Discovering Statistics Flashcards
What is validity?
The degree to which a theory/model reflects a true/accurate picture.
What is reliability?
The replicability of results
What are the characteristics of a normal distribution?
Symmetrical Bell shaped curve Standard Deviation determines steepness Unimodal Continuous
What percentage of values fit within +/- 1.96 standard deviations in a normal distribution?
95%
What is the standard error?
The standard deviation (variability) of the sampling distribution
What are point estimates?
Single numbers used to guess corresponding population parameters.
What are examples of point estimates?
Measures of central tendency such as mean median and mode
Measures of dispersion such as range and standard deviation
Relationships such as correlations
What are interval estimates?
uncertainty quantified around point estimates (smaller intervals mean more confidence and less uncertainty)
What are confidence intervals?
range of values that’s likely to include a population value with a certain degree of confidence. E.g 95% Confidence interval means that 95% of samples will include the population mean
What is the t-distribution?
A way of approximating confidence intervals if the sampling distribution mean is not known. It is centred around 0, symmetrical and its shape changes based degrees of freedom (df=infinity, the distribution is normal)
What are the three levels of hypothesis?
Conceptual
Operational
Statistical
What is the scientific method?
Observation Theory Hypothesis/predictions Test hypothesis Interpret data Reach conclusions + generate more hypotheses
What is the linear model?
To obtain the value of an outcome from one or more predictors
What is the equation for the general linear model?
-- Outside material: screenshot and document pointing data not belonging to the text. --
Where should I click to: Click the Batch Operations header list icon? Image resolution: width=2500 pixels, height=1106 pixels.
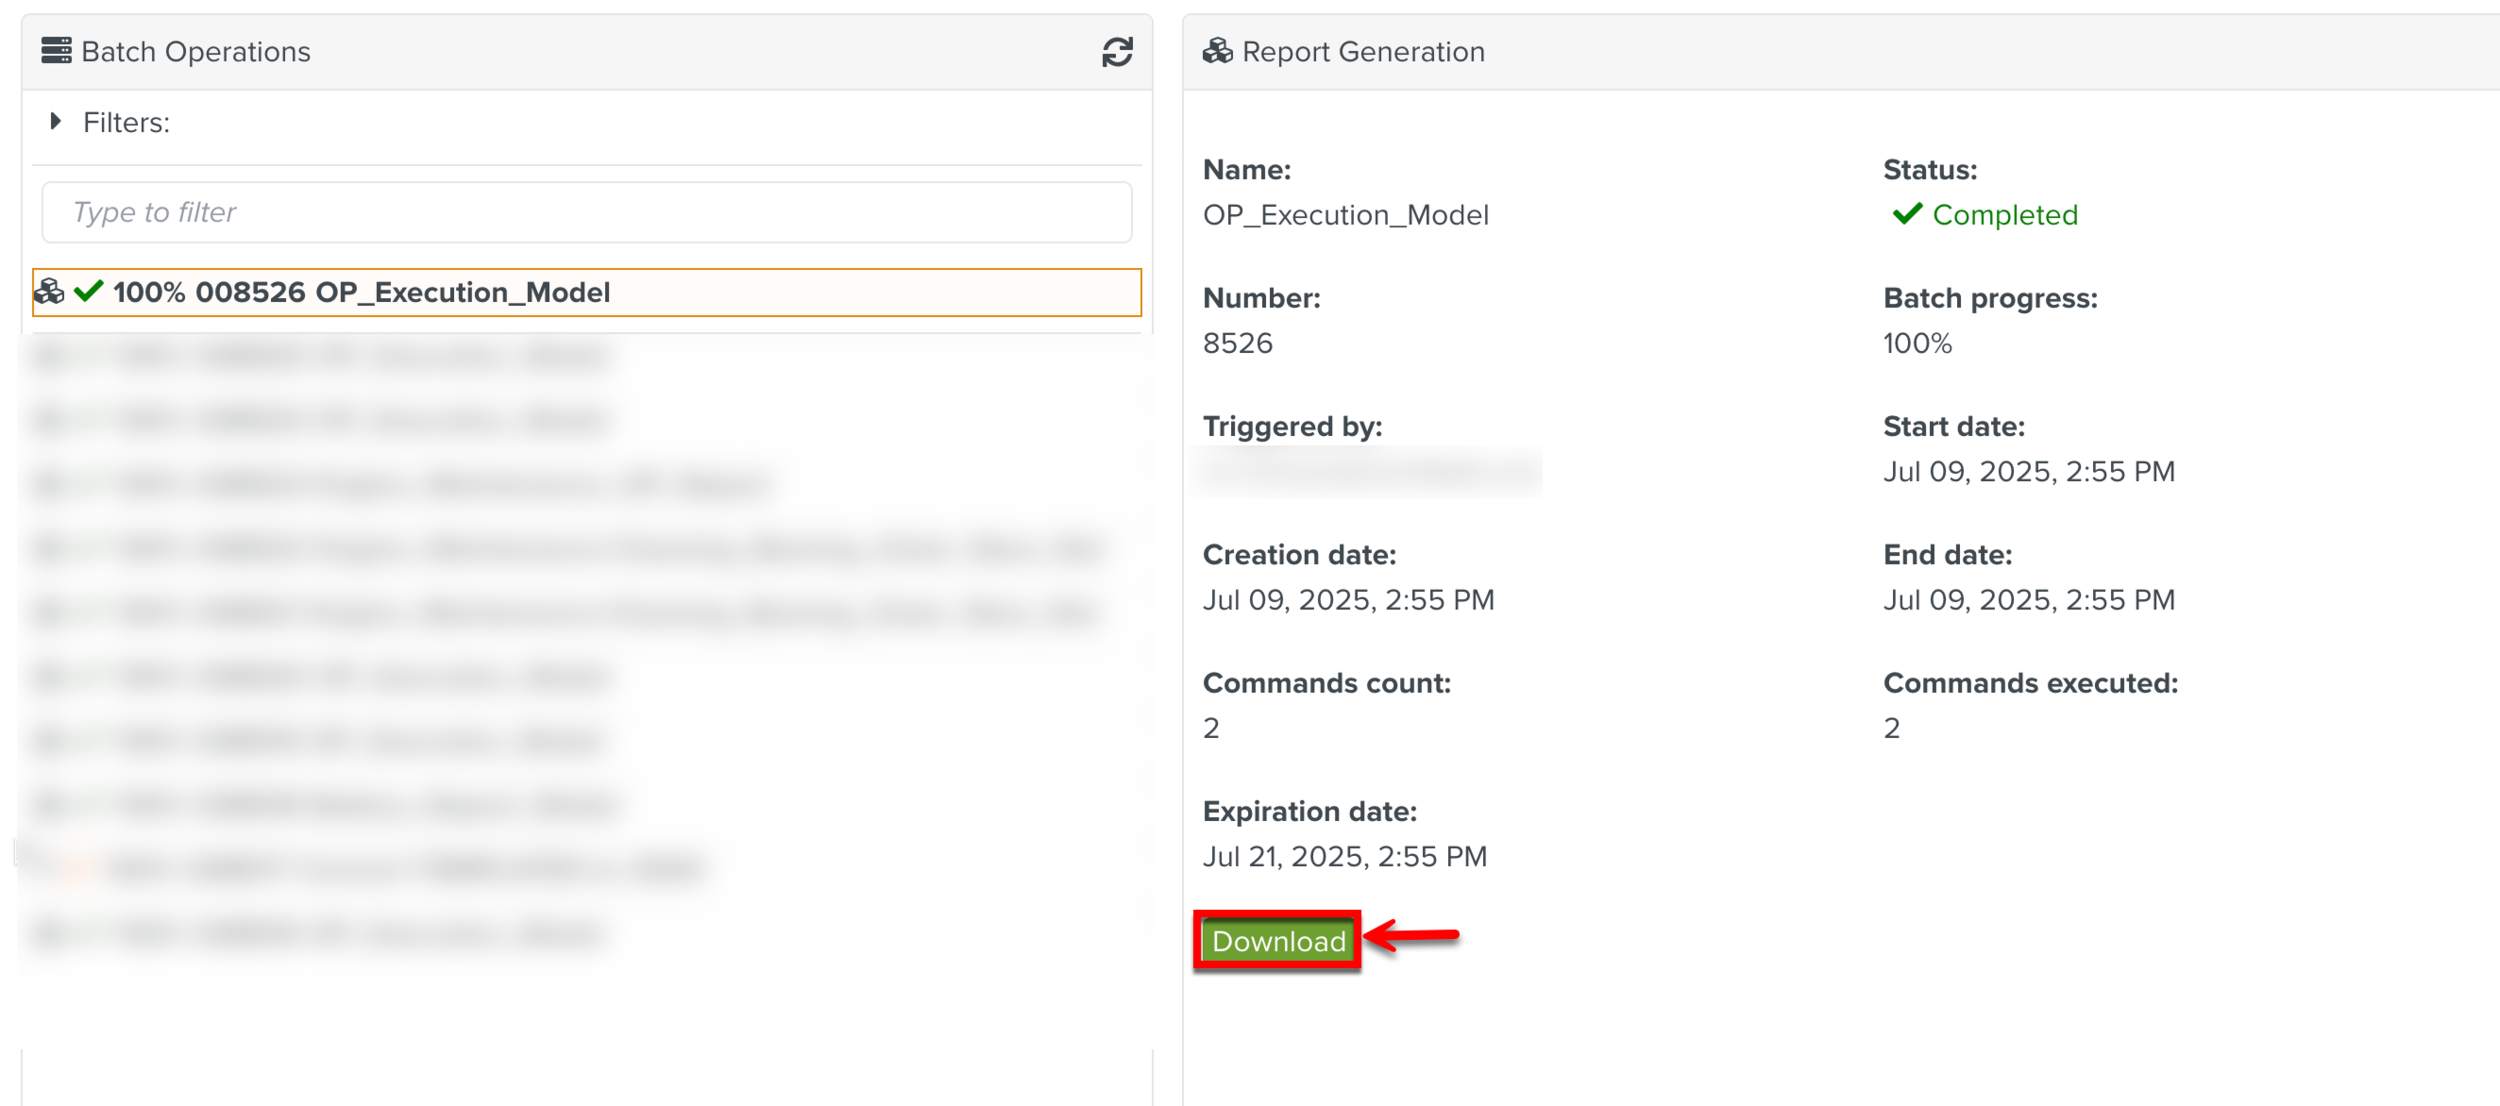(x=56, y=50)
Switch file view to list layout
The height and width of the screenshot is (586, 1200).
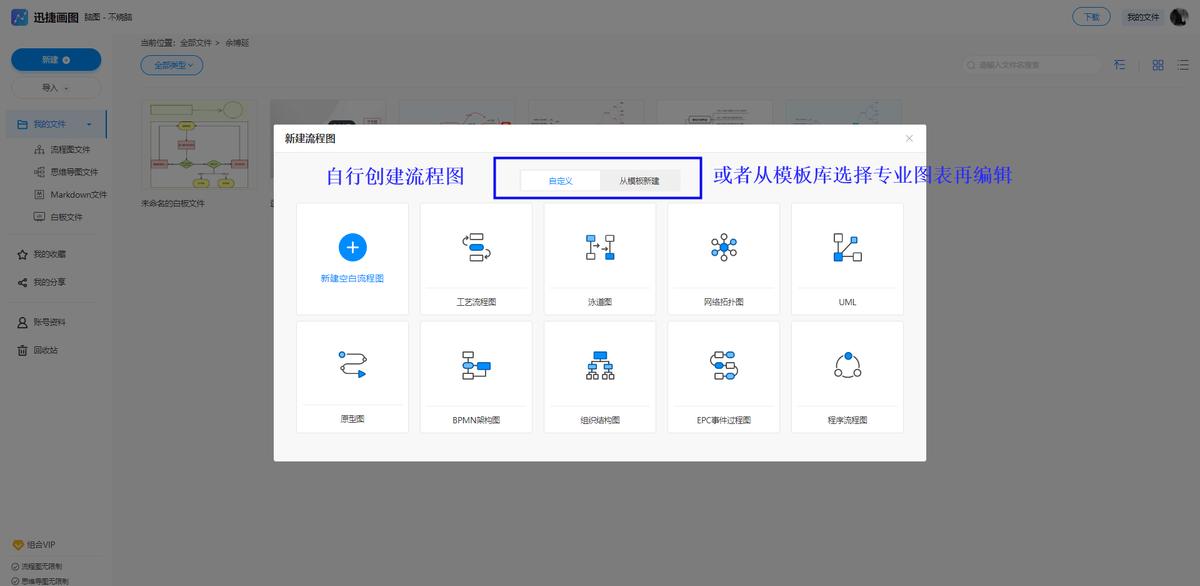tap(1182, 64)
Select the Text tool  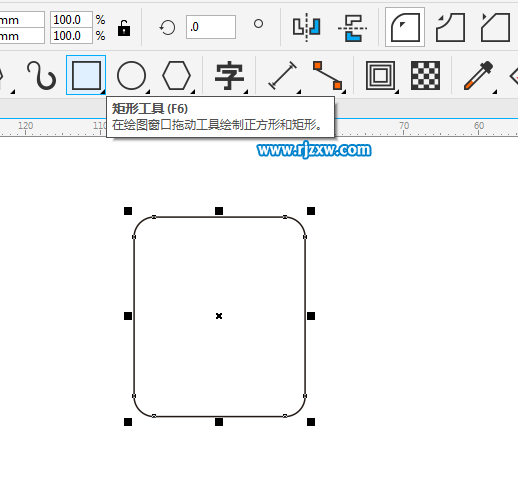(x=230, y=75)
Outcome = b0 (intercept) + b1(predictor) + e (error)
What is b0 (intercept)?
The value of the outcome when the predictor is 0
What is b1?
The change in the outcome for every unit change in the predictor (slope)
What value is used to establish the significance of b1?
T value measures how many SD our estimate is from 0, we want it faraway from 0 as possible to reject null hypothesis
How is model fit evaluated?
R2 and adjusted R2
Always lies between 0 and 1, near 0 means does not fit the variance, 1 means good fit
What is the F stat?
The statistic that indicates whether there is a relationship between outcome and predictor. The further the f is from 1 means there is a relationship
What are outliers?
A value in the data that does not follow the trend
How can outliers be detected in the GLM?
Graphs Standardised residuals (if difference between observed and predicted is more than 3 its is outlier) Cooks distance (more than 1 is outlier)
If outliers are present, what should be done?
A robust estimation model should be used instead of OLS model as they are more resistant to their influence
What are the assumptions of the linear model?
Linearity and additivity
Normally distributed
Independent errors
Homoscedastic errors
What are the differences between errors and residuals?
Errors refer to difference between observed and predicted values of the population - this cannot be observed
Residuals refer to difference between observed and predicted values of the sample
What are independent errors?
Errors in one prediction that are unrelated to errors in another
What are homoscedastic errors?
Variance of residuals should be consistent at different levels of the predictor variable.
What is heteroscedasticity?
The number of residuals are more on one side of the spread creating a funnel shape
What should be done if the assumption of normal distribution is not met?
Normality can be ignored as long as sample size is big enough die to central limit theorem (at least 30 samples), if small sample size is used - bootstrapping can be used.